*** EXERCISE DATA
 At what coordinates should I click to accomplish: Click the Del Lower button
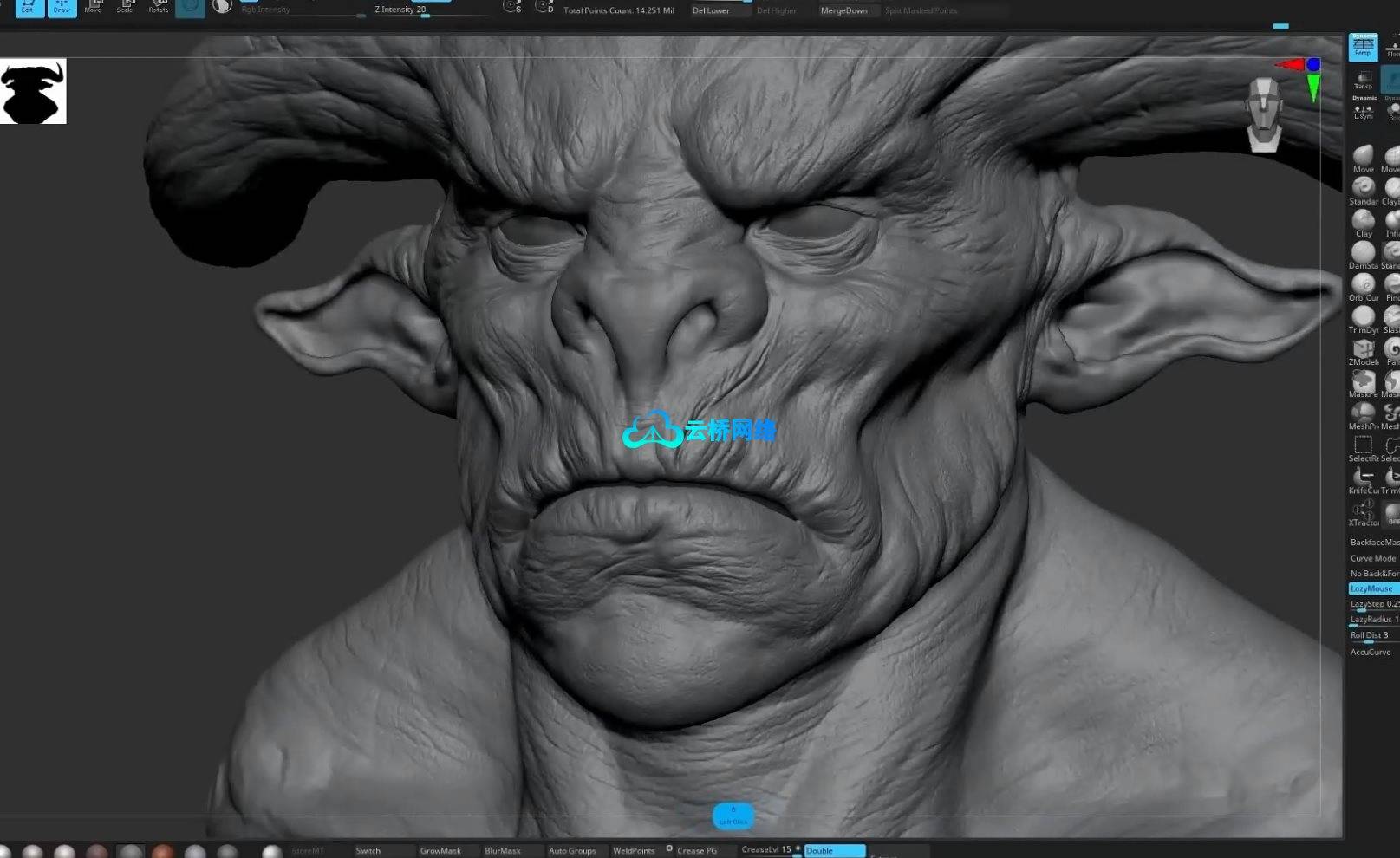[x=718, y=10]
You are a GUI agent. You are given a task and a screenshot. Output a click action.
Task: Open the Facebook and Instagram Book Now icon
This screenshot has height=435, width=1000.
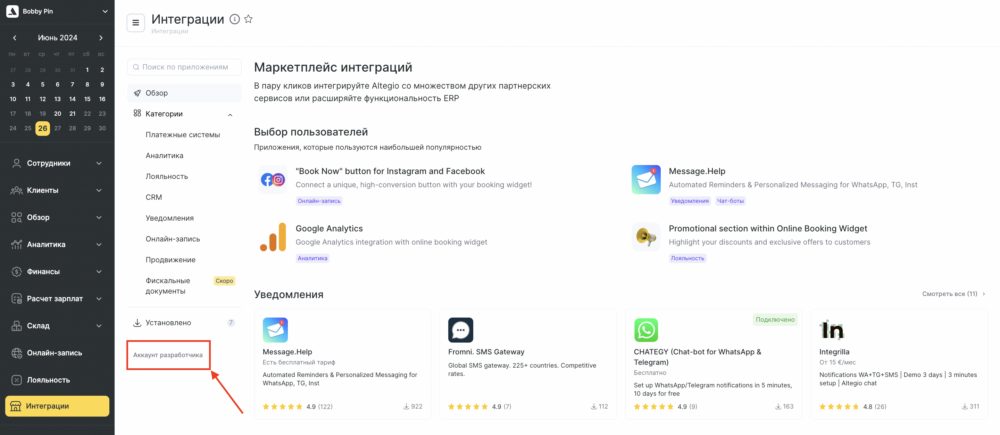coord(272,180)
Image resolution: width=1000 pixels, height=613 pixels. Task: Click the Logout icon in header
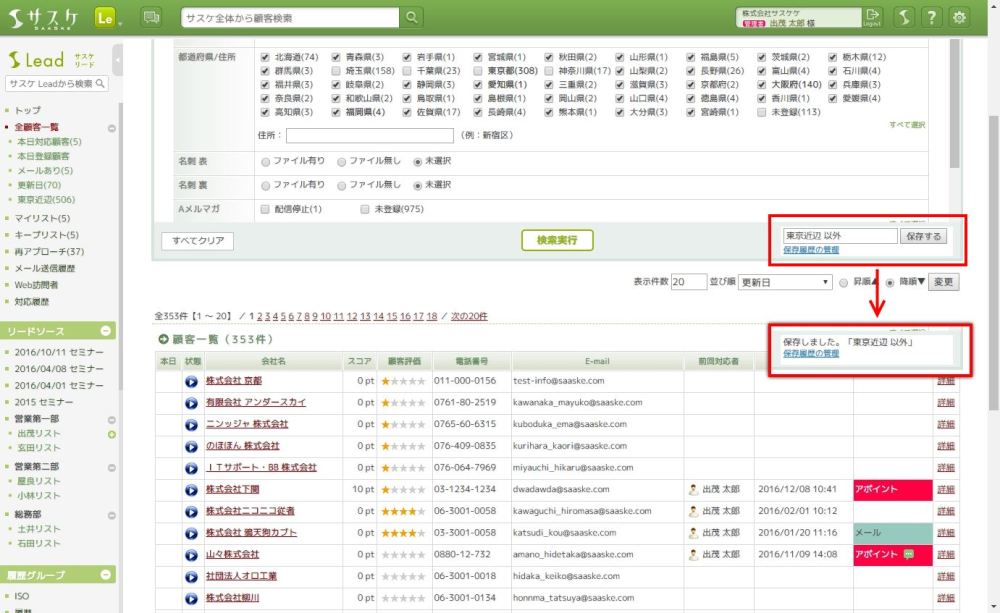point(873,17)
******
Rewrite all the entries above, replacing "screenshot" with "capture" and changing nothing else. Leave the pictures out of your answer.

COMPLETE ANSWER:
 At what coordinates should I click to accomplish: Click the Del Lower button
[x=718, y=10]
You are a GUI agent. You are given a task and a capture. Output a click action.
Task: Open the Facebook and Instagram Book Now icon
This capture has height=435, width=1000.
coord(272,180)
Image resolution: width=1000 pixels, height=613 pixels. Task: Click the Logout icon in header
point(873,17)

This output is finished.